WHAT IS NEEDED: In the records below, the part to copy starts at the line containing "Instruction: Toggle attach" and goes to the last line; output it exactly, without pictures.

Dataset entries:
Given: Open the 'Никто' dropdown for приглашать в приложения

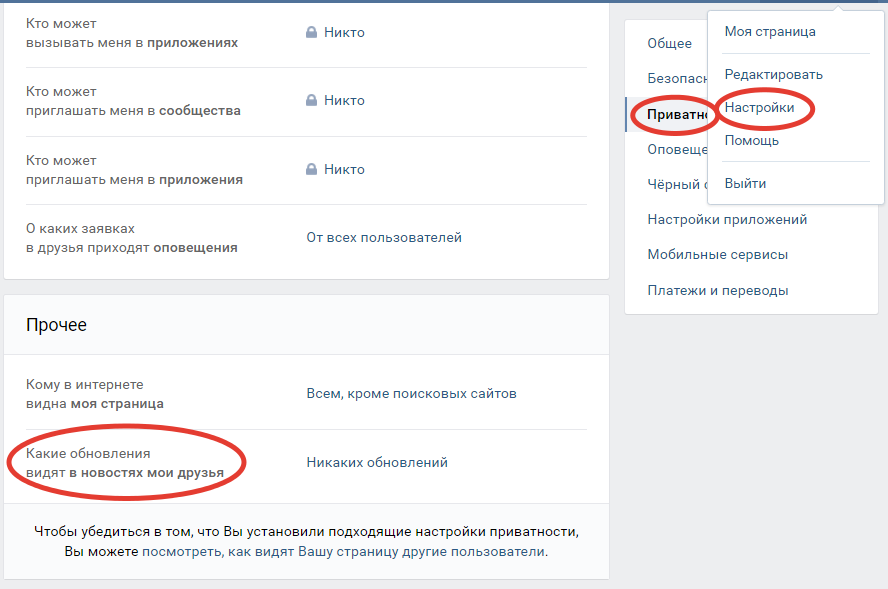Looking at the screenshot, I should tap(344, 169).
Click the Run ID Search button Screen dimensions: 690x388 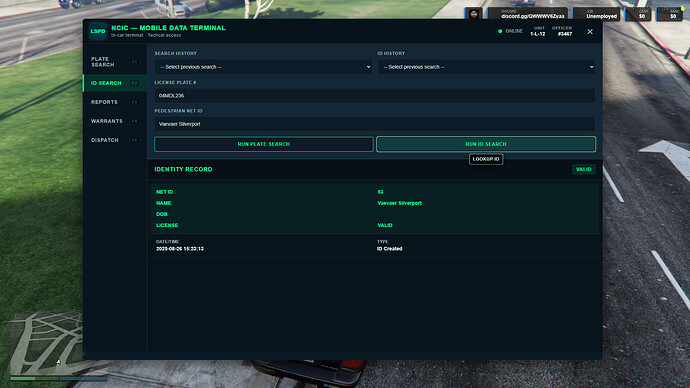486,144
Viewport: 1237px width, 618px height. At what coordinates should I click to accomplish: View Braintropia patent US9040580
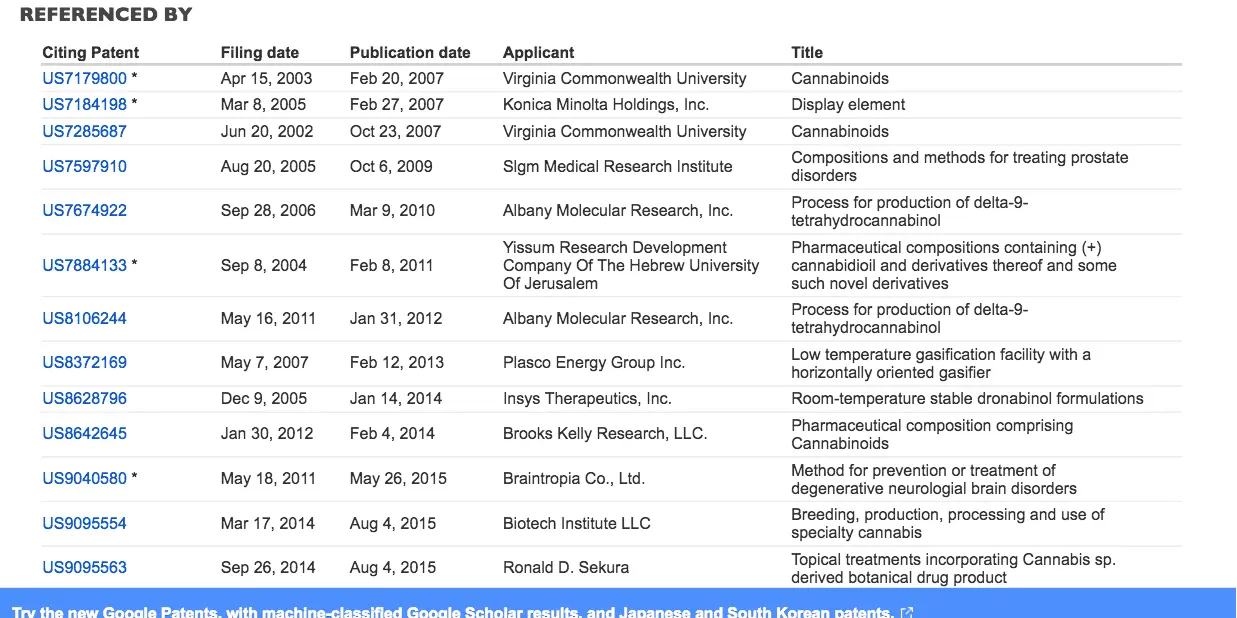pos(84,478)
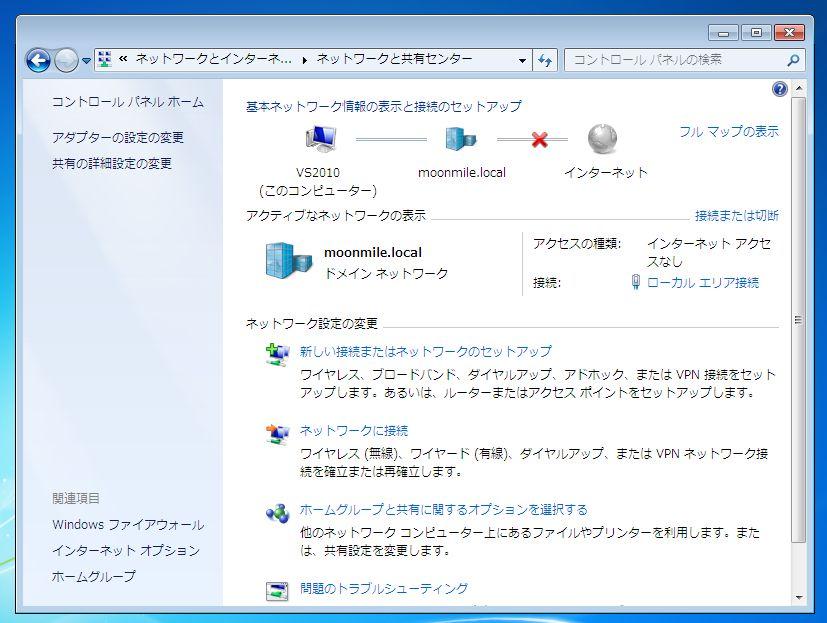
Task: Click the ホームグループ options icon
Action: [277, 513]
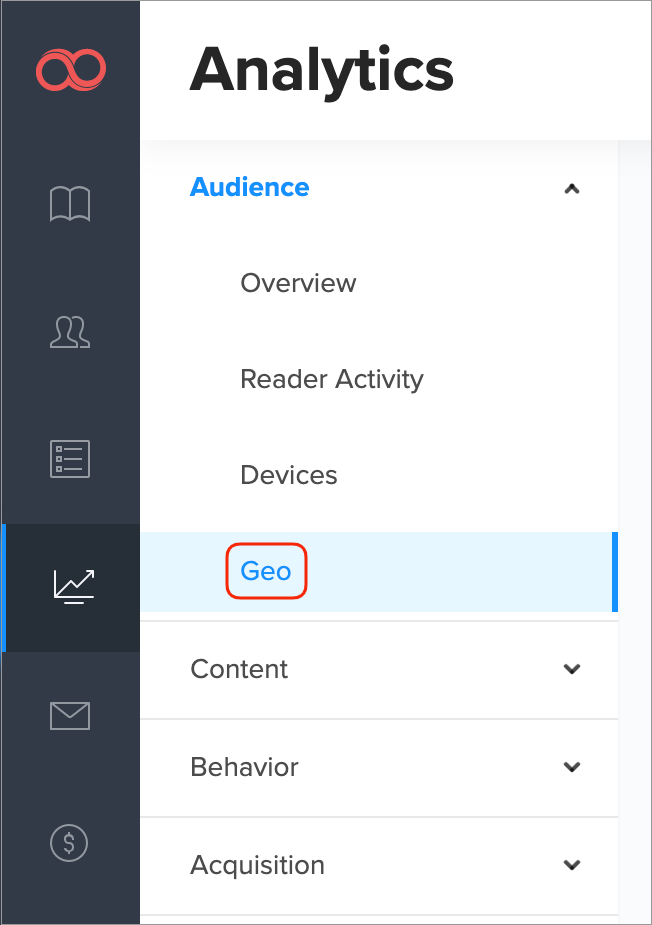Go to Reader Activity

332,379
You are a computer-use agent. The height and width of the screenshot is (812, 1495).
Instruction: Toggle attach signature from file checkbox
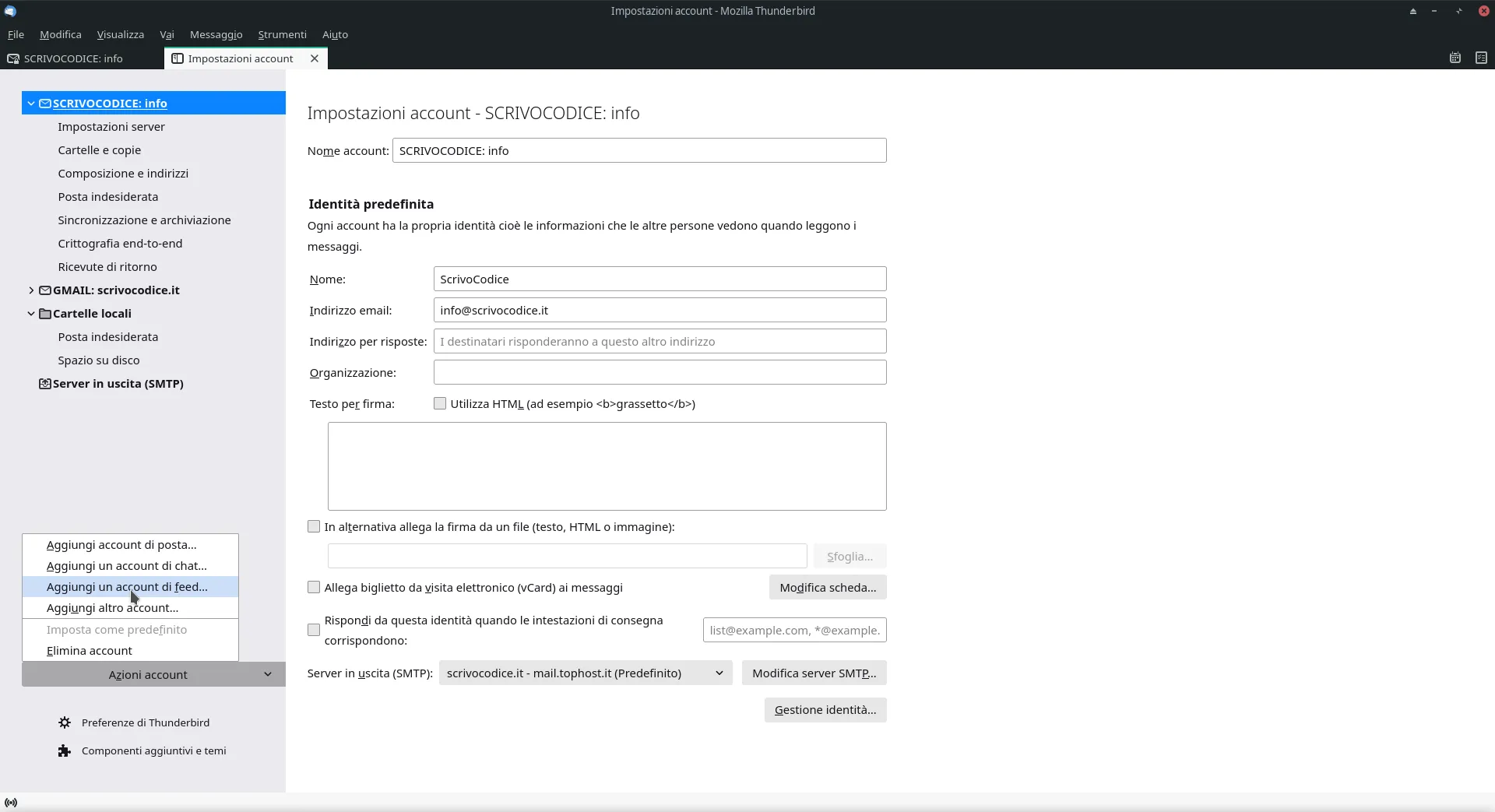(314, 527)
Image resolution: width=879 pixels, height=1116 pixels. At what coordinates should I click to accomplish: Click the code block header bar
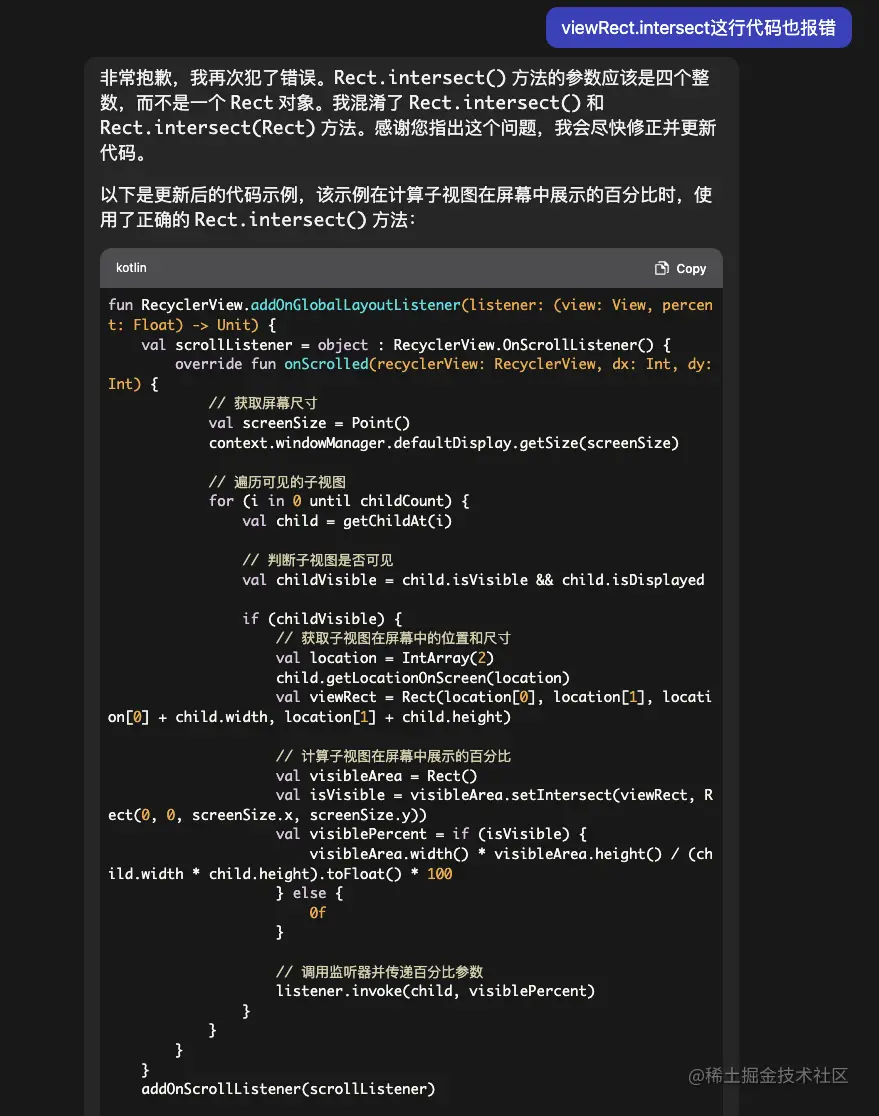[412, 267]
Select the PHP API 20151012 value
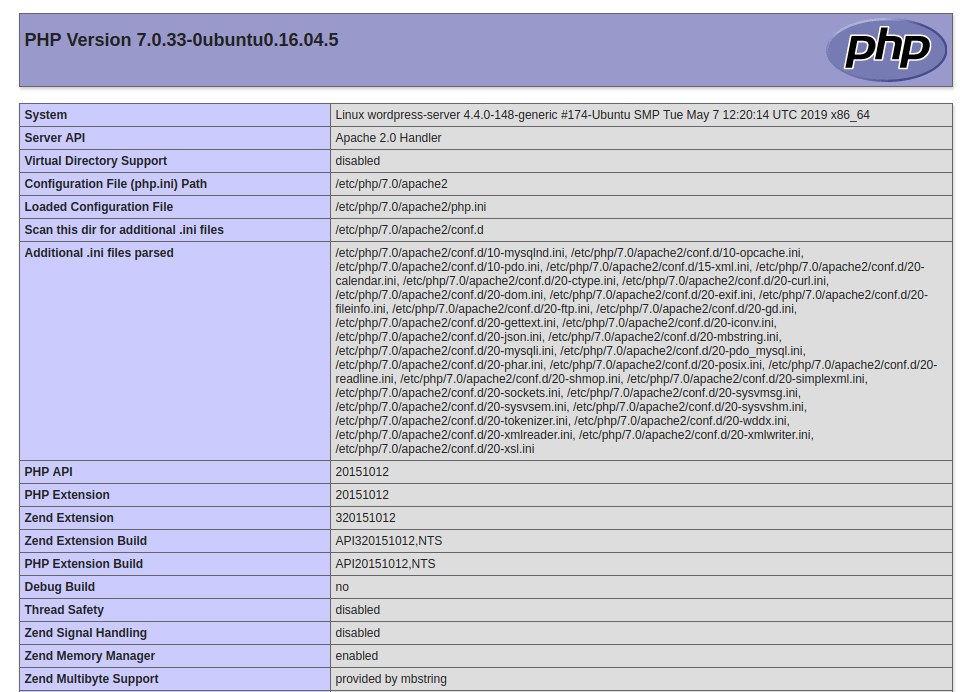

WRITTEN REPLY:
Instruction: Toggle attach signature from file checkbox
(314, 527)
Image resolution: width=879 pixels, height=1116 pixels. At what coordinates should I click to accomplish: Click the code block header bar
[412, 267]
Select the PHP API 20151012 value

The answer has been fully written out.